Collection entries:
------------------------------------

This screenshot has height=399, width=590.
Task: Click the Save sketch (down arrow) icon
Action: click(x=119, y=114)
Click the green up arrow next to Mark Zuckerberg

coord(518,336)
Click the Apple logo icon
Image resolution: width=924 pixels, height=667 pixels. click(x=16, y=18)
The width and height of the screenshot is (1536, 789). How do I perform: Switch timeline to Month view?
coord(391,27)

------------------------------------

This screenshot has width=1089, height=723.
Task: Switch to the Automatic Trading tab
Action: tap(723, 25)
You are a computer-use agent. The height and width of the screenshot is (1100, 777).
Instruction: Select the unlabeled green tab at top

------------------------------------

Directions:
Look above for the line that contains "You are a computer-use". Starting there, transcribe every line exactly until you have copied the line that contains "Instruction: Select the".

Exercise response:
You are a computer-use agent. The height and width of the screenshot is (1100, 777).
Instruction: Select the unlabeled green tab at top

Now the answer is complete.